Aim of the exercise: Reproduce each of the records below line for line, changing nothing.

--- start Extracted records ---

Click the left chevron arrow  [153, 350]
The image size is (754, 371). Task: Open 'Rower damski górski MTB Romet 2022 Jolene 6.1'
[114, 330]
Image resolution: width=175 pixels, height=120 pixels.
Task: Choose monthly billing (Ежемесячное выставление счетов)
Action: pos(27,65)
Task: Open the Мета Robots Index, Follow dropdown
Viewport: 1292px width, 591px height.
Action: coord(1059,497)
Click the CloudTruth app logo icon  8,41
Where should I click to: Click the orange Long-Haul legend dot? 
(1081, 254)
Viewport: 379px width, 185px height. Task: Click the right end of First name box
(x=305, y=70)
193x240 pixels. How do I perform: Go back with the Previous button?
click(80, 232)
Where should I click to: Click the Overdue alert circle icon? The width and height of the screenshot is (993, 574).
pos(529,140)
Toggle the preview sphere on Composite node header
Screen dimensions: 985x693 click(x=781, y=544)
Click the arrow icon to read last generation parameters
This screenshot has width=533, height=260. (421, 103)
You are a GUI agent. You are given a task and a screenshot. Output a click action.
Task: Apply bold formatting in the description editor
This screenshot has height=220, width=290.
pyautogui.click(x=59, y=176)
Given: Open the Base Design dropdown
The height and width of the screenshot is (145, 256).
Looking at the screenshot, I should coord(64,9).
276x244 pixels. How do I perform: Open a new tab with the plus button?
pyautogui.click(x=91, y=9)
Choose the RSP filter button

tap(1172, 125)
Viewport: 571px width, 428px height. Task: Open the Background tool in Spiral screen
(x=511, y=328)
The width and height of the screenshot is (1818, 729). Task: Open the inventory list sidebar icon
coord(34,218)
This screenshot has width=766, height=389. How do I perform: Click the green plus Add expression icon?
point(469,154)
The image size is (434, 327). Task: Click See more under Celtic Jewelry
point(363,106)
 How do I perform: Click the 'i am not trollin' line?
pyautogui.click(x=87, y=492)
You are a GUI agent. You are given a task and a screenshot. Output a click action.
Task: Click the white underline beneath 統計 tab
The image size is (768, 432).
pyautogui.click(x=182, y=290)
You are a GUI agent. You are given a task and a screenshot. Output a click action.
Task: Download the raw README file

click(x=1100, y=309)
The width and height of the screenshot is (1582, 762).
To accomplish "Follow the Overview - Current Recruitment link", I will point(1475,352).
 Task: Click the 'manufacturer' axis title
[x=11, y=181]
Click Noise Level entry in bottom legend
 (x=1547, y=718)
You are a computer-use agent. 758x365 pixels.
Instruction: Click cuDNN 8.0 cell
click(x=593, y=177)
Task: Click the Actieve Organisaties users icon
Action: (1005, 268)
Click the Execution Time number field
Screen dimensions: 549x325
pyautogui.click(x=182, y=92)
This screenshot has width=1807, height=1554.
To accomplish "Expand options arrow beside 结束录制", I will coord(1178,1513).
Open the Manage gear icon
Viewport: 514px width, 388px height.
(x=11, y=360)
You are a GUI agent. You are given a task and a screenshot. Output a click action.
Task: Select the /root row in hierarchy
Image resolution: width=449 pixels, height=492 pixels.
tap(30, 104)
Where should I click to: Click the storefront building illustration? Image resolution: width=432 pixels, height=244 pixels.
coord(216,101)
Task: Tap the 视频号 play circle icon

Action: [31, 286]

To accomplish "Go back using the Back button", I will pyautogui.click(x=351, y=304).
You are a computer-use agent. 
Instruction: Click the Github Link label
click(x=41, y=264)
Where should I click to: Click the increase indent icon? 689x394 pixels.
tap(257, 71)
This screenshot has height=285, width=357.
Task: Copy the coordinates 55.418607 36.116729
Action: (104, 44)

--- end Extracted records ---

Final result:
Click the left chevron arrow  [153, 350]
The image size is (754, 371). Task: Open 'Rower damski górski MTB Romet 2022 Jolene 6.1'
[114, 330]
Image resolution: width=175 pixels, height=120 pixels.
Task: Choose monthly billing (Ежемесячное выставление счетов)
Action: pos(27,65)
Task: Open the Мета Robots Index, Follow dropdown
Viewport: 1292px width, 591px height.
Action: coord(1059,497)
Click the CloudTruth app logo icon  8,41
Where should I click to: Click the orange Long-Haul legend dot? 
(1081, 254)
Viewport: 379px width, 185px height. Task: Click the right end of First name box
(x=305, y=70)
193x240 pixels. How do I perform: Go back with the Previous button?
click(80, 232)
Where should I click to: Click the Overdue alert circle icon? The width and height of the screenshot is (993, 574).
pos(529,140)
Toggle the preview sphere on Composite node header
Screen dimensions: 985x693 click(x=781, y=544)
Click the arrow icon to read last generation parameters
This screenshot has width=533, height=260. (421, 103)
You are a GUI agent. You are given a task and a screenshot. Output a click action.
Task: Apply bold formatting in the description editor
This screenshot has height=220, width=290.
pyautogui.click(x=59, y=176)
Given: Open the Base Design dropdown
The height and width of the screenshot is (145, 256).
Looking at the screenshot, I should coord(64,9).
276x244 pixels. How do I perform: Open a new tab with the plus button?
pyautogui.click(x=91, y=9)
Choose the RSP filter button

tap(1172, 125)
Viewport: 571px width, 428px height. Task: Open the Background tool in Spiral screen
(x=511, y=328)
The width and height of the screenshot is (1818, 729). Task: Open the inventory list sidebar icon
coord(34,218)
This screenshot has width=766, height=389. How do I perform: Click the green plus Add expression icon?
point(469,154)
The image size is (434, 327). Task: Click See more under Celtic Jewelry
point(363,106)
 How do I perform: Click the 'i am not trollin' line?
pyautogui.click(x=87, y=492)
You are a GUI agent. You are given a task and a screenshot. Output a click action.
Task: Click the white underline beneath 統計 tab
The image size is (768, 432).
pyautogui.click(x=182, y=290)
You are a GUI agent. You are given a task and a screenshot. Output a click action.
Task: Download the raw README file

click(x=1100, y=309)
The width and height of the screenshot is (1582, 762).
To accomplish "Follow the Overview - Current Recruitment link", I will point(1475,352).
 Task: Click the 'manufacturer' axis title
[x=11, y=181]
Click Noise Level entry in bottom legend
 (x=1547, y=718)
You are a computer-use agent. 758x365 pixels.
Instruction: Click cuDNN 8.0 cell
click(x=593, y=177)
Task: Click the Actieve Organisaties users icon
Action: (1005, 268)
Click the Execution Time number field
Screen dimensions: 549x325
pyautogui.click(x=182, y=92)
This screenshot has width=1807, height=1554.
To accomplish "Expand options arrow beside 结束录制", I will coord(1178,1513).
Open the Manage gear icon
Viewport: 514px width, 388px height.
(x=11, y=360)
You are a GUI agent. You are given a task and a screenshot. Output a click action.
Task: Select the /root row in hierarchy
Image resolution: width=449 pixels, height=492 pixels.
tap(30, 104)
Where should I click to: Click the storefront building illustration? Image resolution: width=432 pixels, height=244 pixels.
coord(216,101)
Task: Tap the 视频号 play circle icon

Action: [31, 286]

To accomplish "Go back using the Back button", I will pyautogui.click(x=351, y=304).
You are a computer-use agent. 
Instruction: Click the Github Link label
click(x=41, y=264)
Where should I click to: Click the increase indent icon? 689x394 pixels.
tap(257, 71)
This screenshot has height=285, width=357.
Task: Copy the coordinates 55.418607 36.116729
Action: (104, 44)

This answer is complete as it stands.